Ela diz que a ideia de montar um comércio começou quando recebeu da namorada do filho roupas usadas. "Quando ela me deu, eu vi que poderia consertar algumas e tentar revender, deu certo, vendi e consegui um dinheiro. Aí minha filha foi na Bolívia e comprou umas roupas, aí eu vendi de novo", acrescenta.
A catadora conta que vende de tudo no comércio, roupa, bolsa, sapato, comida, refrigerante, cachorro quente. "Não tem hora para fechar, o povo aqui sabe que fica aberto direto, só que quando é tarde da noite eu vendo as coisas por uma janelinha, porque tenho medo de assalto".

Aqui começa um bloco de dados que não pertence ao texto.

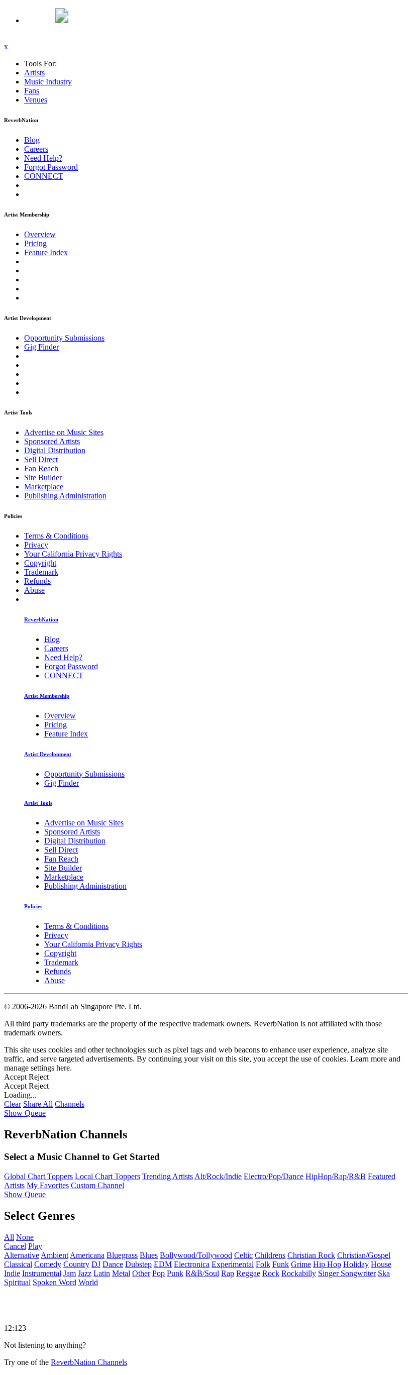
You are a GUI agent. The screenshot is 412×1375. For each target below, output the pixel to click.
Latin (101, 1273)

Sebastiana Soares com as filhas Janaína Soares e Jane Soares (Foto: Nathacha Albuquerque/GE)

Sonho da filha

Jane Soares Rodrigues, uma das filhas de Sebastiana, diz que tem um sonho. "A gente quer escrever ela em algum programa de televisão que arruma o comércio das pessoas. Ela merece e faz tudo por nós. Trabalha tanto que às vezes a gente tem quer ir pra rua pra poder encontrar ela", fala.
A filha conta que as vezes fica preocupada com a saúde da mãe. "Ela sempre diz que está bem, mas a gente se preocupa. Ela quando acorda doente toma remédio e não tem ninguém que faça ela ficar em casa. Saí mesmo assim pra trabalhar", diz.
A catadora Sebastiana deixa uma lição de vida. "Eu tenho as coisas, porque eu sonho, porque eu acredito em Deus. Enquanto eu aguentar trabalhar, eu vou comprar minhas coisas", finaliza.